Der Tag der Bibliotheken findet seit 1995 immer am 24. Oktober statt – mit zahlreichen Veranstaltungen in vielen Bibliotheken des Landes. „Dieser Tag ist von großer Bedeutung, insbesondere in den Gegenden, in denen die Relevanz von Bibliotheken hinterfragt wird“, verdeutlicht Katinka Emminger, die Direktorin der Stadtbibliothek Stuttgart. „Wir leben das natürlich jeden Tag, aber es ist eine gute Gelegenheit, die große Bandbreite von Bibliotheken aufzuzeigen – und ihre Rolle als Orte der Demokratieförderung, politischen Bildung und Medienkompetenz.“
- 1Der Wert der Bibliotheken
- 2Warum sich eine Gesellschaft Bibliotheken leisten sollte
- 3Wie sich Bibliotheken weiterentwickelt haben
- 4Medienbildung und digitale Arbeit
Der Wert der Bibliotheken
Bibliotheken entspringen im Herzen der Demokratie. Aus den Klosterbibliotheken wurden im 18. und 19. Jahrhundert sukzessive öffentliche Bibliotheken, die Wissen für alle zugänglich machen wollten. Ein ehrbares, ein wichtiges Bestreben – und eines, das bis heute nichts von seiner Dringlichkeit verloren hat. Bibliotheken, so heißt es im Deutschlandfunk, sind „wichtige Orte der Begegnung“. Es sind niederschwellige und gesamtgesellschaftliche Bildungsstätten, die für die Demokratie einstehen und unschätzbare Arbeit im Bereich der Leseförderung, Medienkompetenz und politischen Bildung leisten. „Als ein wichtiger Faktor für Nachhaltigkeit sind es auch speziell in dünner besiedelten Gegenden diese Häuser, die in ihren Räumen gesellschaftliche Begegnungen ermöglichen und mit ihrer Veranstaltungsarbeit Kultur und Bildung vor Ort fördern“, so der Deutschlandfunk weiter.

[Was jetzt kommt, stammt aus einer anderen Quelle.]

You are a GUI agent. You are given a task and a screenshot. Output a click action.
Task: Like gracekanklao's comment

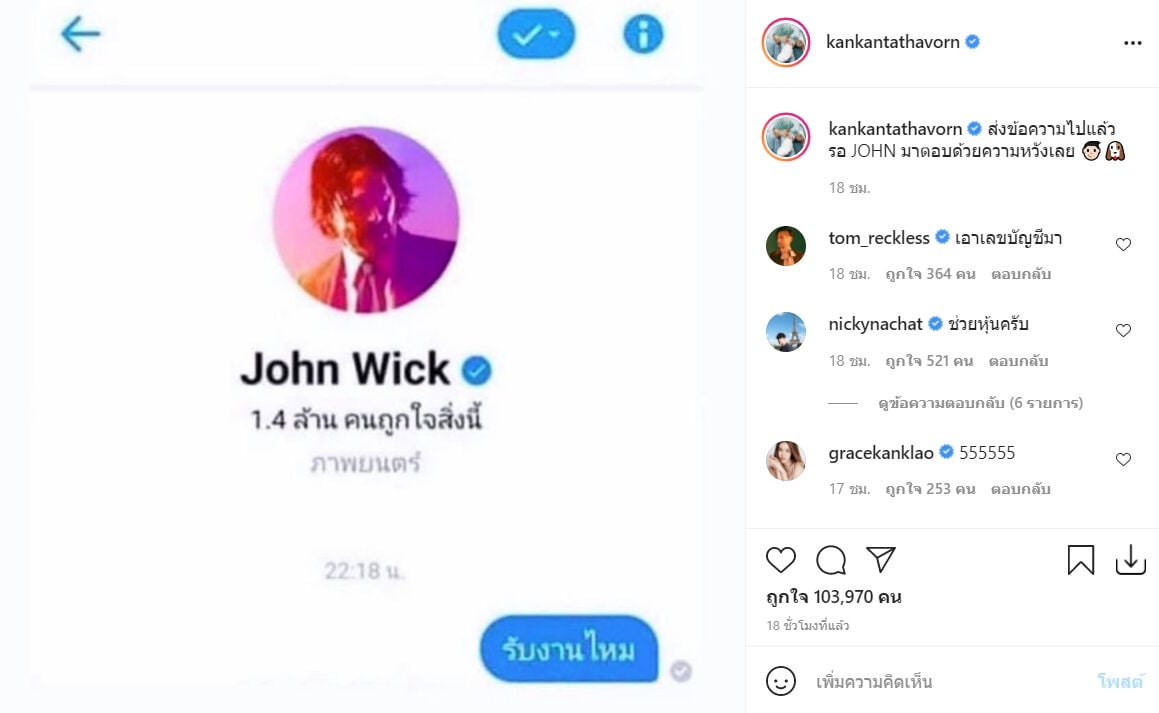[x=1124, y=460]
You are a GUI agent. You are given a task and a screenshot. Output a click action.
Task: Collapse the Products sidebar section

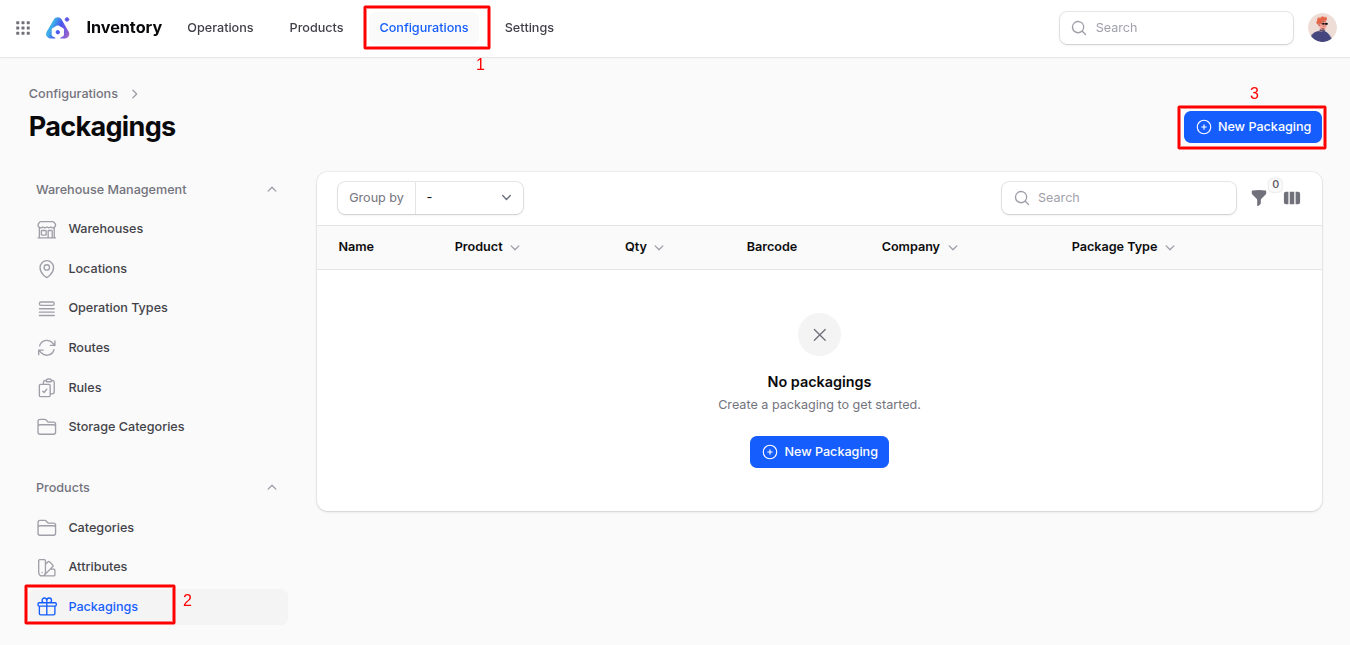[272, 488]
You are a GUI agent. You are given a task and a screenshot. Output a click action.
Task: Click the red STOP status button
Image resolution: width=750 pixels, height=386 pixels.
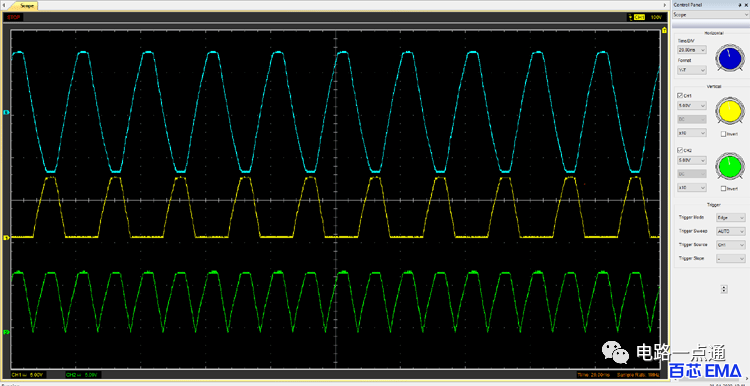[x=12, y=17]
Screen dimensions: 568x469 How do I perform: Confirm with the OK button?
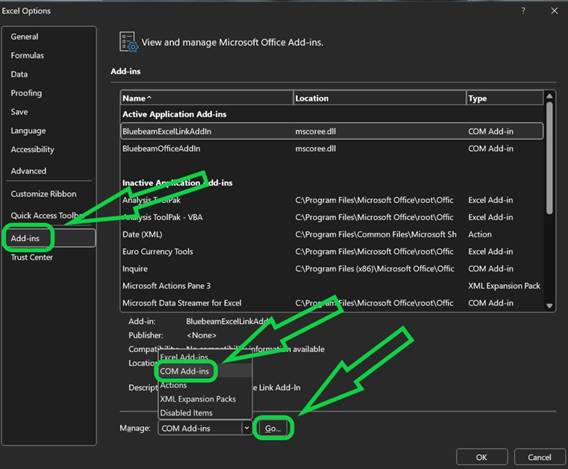pyautogui.click(x=481, y=457)
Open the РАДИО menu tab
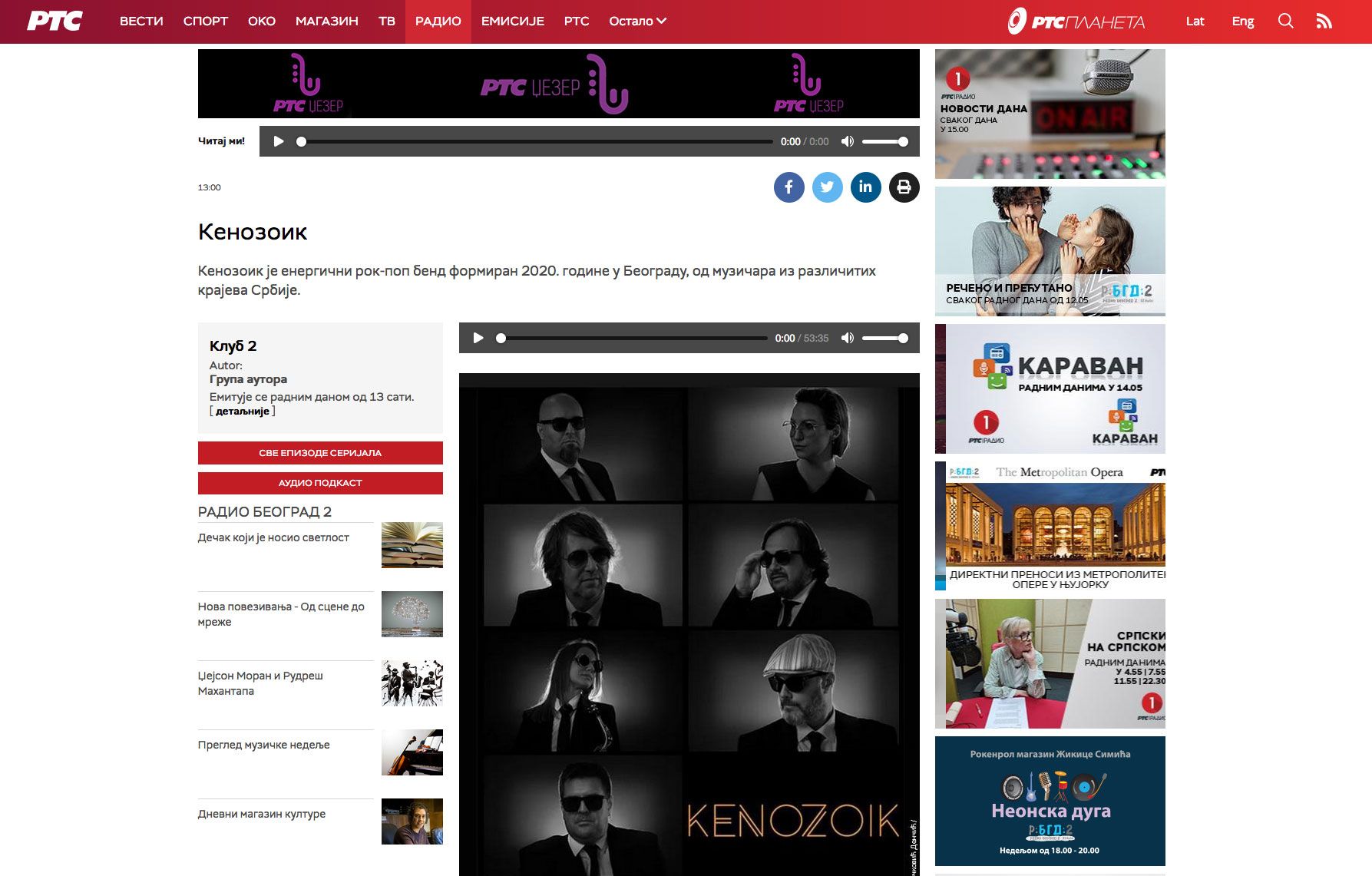Image resolution: width=1372 pixels, height=876 pixels. pos(438,21)
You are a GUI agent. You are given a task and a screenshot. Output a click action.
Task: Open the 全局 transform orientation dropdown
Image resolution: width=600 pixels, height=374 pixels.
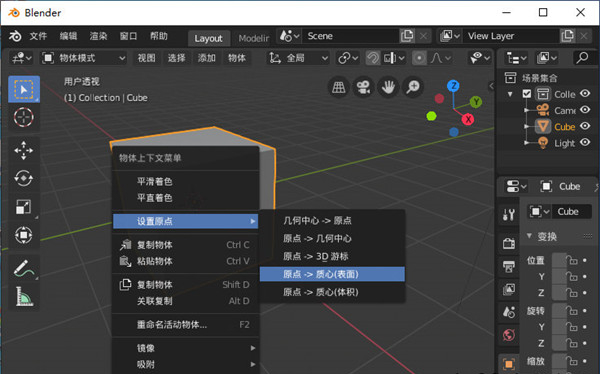point(298,58)
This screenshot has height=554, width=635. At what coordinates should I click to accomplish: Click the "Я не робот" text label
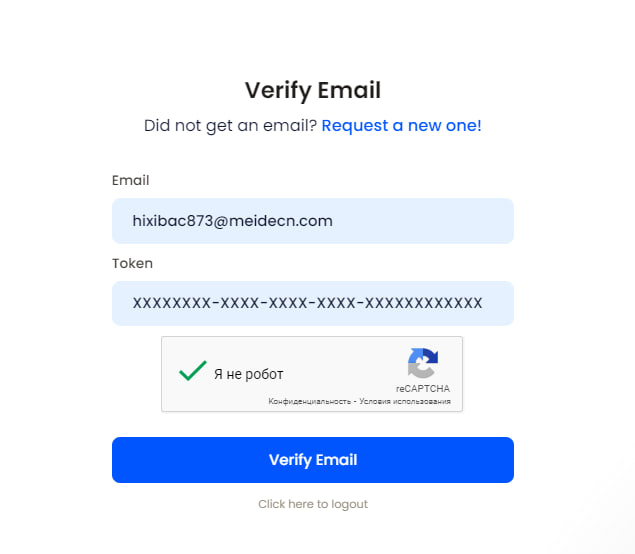(x=249, y=374)
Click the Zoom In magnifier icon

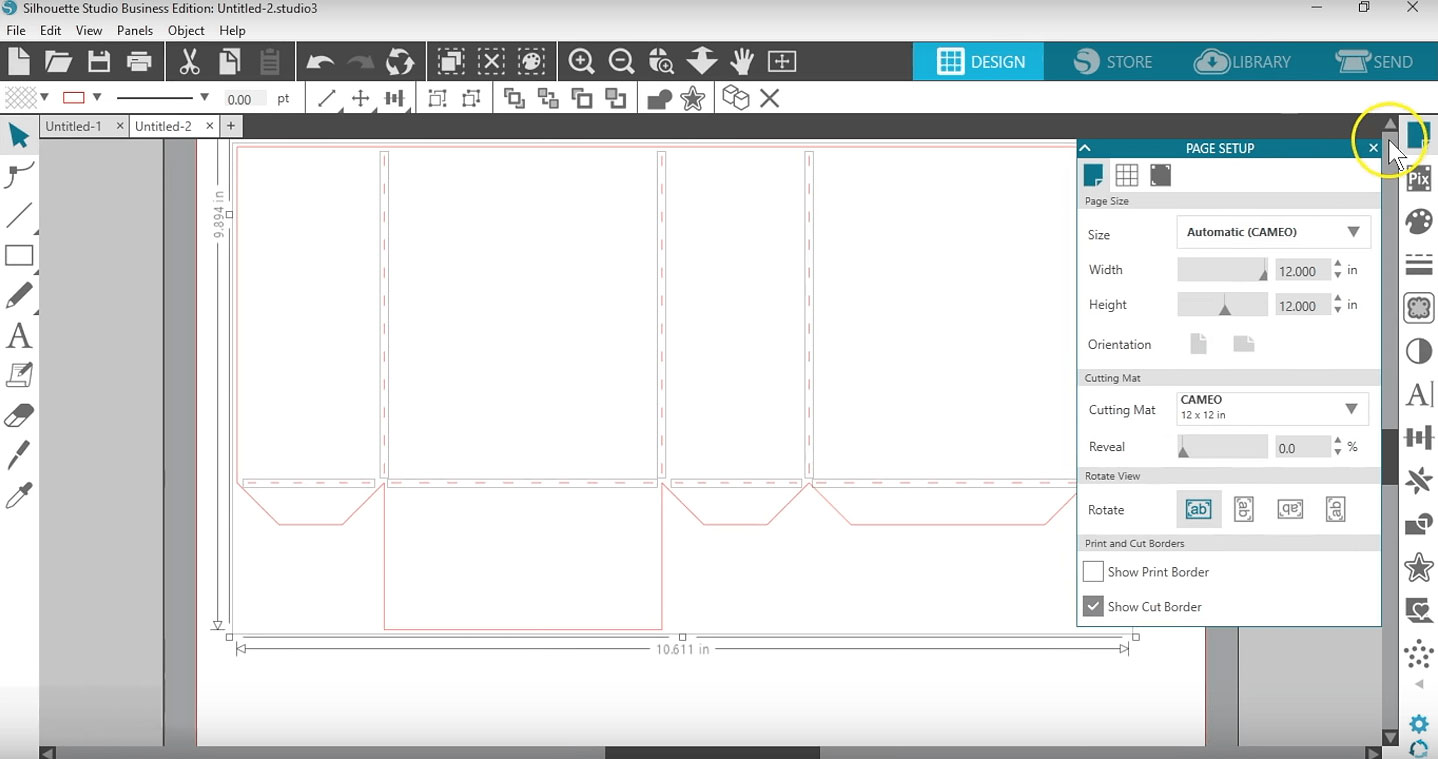pos(581,62)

Wie so oft, hängt über diesen Orten das allgegenwärtige Damoklesschwert der Finanzierung. Bibliotheken sind längst eine bedrohte Art. „Schaut man sich die entsprechenden Statistiken des Deutschen Bibliotheksverbandes an“, berichtet der Deutschlandfunk, „so führt diese Jahr für Jahr Bibliotheken auf, deren Fortbestand bedroht ist oder die vor Schließungen stehen – in einigen Fällen nur temporär, in anderen aber auch leider ganz.“ Das lässt natürlich auch die Stadtbibliothek Stuttgart nicht kalt. „In uns löst das Kampfgeist aus“, so Katinka Emminger, die Direktorin der Stadtbibliothek. „Bibliotheken haben wahrscheinlich zu lange in ihren eigenen Häusern verbracht. „Heute ist es wichtiger denn je, dass wir rausgehen, dass wir laut sind, dass wir zeigen, was wir alles tun.“
Warum sich eine Gesellschaft Bibliotheken leisten sollte
Das ist eine ganze Menge, mehr sogar, als man in einem Artikel wie diesem aufzählen kann. Katinka Emminger fasst es deswegen so zusammen: „Bibliotheken sind die demokratischsten Orte überhaupt in unserer Gesellschaft. Weil sie offen sind für alle Bürger, weil es keine Rolle spielt, welches Geschlecht die Besucher*innen haben, wie alt sie sind, welche Nationalität sie haben oder welcher Religion sie angehören.“ Bücher sind da nur ein Pfeiler. „Ebenso wichtig ist die Bibliothek als ein Ort der Begegnung“, fährt die Direktorin fort. „Hier kommen Menschen miteinander ins Gespräch, was Demokratieförderung pur ist. Das ist unser Arbeitsauftrag. Und eine Gesellschaft, die Bibliotheken schließt, ist eine arme Gesellschaft.“ Was passiert, wenn man Bibliotheken schließt oder Menschen Bücher und Wissen durch Zensur oder mutwillige Zerstörung vorenthält, haben wir in der Geschichte schon oft genug erlebt.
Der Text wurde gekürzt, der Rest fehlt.